07 de Outubro de 2022


No dia em que decidiu procurar o advogado, com o qual, através dum telefonema, já havia acertado a hora, descia pensativo a rua de Jesus quando deu de caras com o José e a Joana na companhia dum jovem adolescente que não teve dúvidas tratar-se do filho do casal. Não pôde evitar ter de cumprimentá-los a que ambos responderam com grande frieza. Quando ele pensava como cruel era a vida que permitia estar com aquela atitude formal diante de duas pessoas a quem outrora estivera tão ligado, a uma pelo amor e a outra pela amizade, ela pousando as mãos nos ombros do filho e colocando-o à sua frente, apresentou: - O nosso filho!

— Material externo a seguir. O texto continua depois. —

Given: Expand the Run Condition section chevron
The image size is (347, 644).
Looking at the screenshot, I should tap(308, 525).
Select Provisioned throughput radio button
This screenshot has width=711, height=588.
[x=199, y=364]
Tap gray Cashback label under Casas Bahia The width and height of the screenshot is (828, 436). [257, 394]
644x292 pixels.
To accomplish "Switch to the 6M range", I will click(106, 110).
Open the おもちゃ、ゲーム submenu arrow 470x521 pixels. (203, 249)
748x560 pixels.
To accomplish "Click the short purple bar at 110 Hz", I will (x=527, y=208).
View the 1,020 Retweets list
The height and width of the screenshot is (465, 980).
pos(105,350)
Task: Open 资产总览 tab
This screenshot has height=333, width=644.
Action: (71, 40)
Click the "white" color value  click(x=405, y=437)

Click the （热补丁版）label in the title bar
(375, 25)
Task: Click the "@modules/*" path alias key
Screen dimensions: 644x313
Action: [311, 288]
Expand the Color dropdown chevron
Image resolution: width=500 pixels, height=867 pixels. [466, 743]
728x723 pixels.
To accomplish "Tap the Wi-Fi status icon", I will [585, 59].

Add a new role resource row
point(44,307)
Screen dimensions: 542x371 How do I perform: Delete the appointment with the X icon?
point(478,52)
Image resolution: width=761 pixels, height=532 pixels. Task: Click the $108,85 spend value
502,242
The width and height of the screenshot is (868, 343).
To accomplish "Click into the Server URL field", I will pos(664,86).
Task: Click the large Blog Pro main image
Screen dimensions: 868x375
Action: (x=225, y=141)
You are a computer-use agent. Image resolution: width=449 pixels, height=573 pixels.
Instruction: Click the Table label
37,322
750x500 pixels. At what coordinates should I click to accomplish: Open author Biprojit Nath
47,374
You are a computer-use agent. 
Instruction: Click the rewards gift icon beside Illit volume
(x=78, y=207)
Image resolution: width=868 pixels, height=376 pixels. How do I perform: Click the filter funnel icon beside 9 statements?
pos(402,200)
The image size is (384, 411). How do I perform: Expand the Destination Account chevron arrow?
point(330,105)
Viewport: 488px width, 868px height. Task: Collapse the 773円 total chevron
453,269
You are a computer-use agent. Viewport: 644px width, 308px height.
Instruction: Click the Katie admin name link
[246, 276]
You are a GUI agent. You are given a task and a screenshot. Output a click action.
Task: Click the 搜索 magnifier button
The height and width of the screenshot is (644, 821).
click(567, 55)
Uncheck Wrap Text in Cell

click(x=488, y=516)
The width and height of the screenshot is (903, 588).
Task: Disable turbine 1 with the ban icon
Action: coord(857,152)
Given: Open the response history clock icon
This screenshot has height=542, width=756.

Não foram tanto os traços do moço - que também não eram assim tão evidentes - mas a maneira como ela pronunciou aquelas palavras - nosso filho - que fez acompanhar dum olhar - que ele considerou cúmplice - que mais o convenceu: aquele moço era seu filho. Despediram-se com um cumprimento tão frio quanto o primeiro, mas ele teve necessidade de procurar um café para se sentar a uma mesa de atordoado que estava. Pediu uma água mineral que nem lhe apetecia e foi apenas pretexto para ficar ali sentado um pouco a ver se recuperava do choque. Quando se preparava para pagar a conta e seguir para o escritório do advogado, entrou no estabelecimento o Carlos Gonçalves que, apesar dos seus protestos, o obrigou a sentar-se de novo para conversarem um pouco. Ele acedeu, contrariado, pois recordava bem o feitio tagarela deste ex-condiscípulo e já estava bastante fora da hora aprazada para o seu encontro com o advogado. E teria ficado absolutamente indiferente ao imenso caudal de bisbilhotices, não fora o Carlos afirmar, a certa altura: - Então o santarrão do José levou o carro adiante dos bois! Foi para calar a boca da presumida da mãe, para quem o seu menino não tinha defeitos!

- O que estás a dizer? – perguntou ardendo de curiosidade.

- Então não sabes? O bebé nasceu oito meses depois do casamento. Era a confirmação que, no entanto, não o emocionou mais do que já estava. 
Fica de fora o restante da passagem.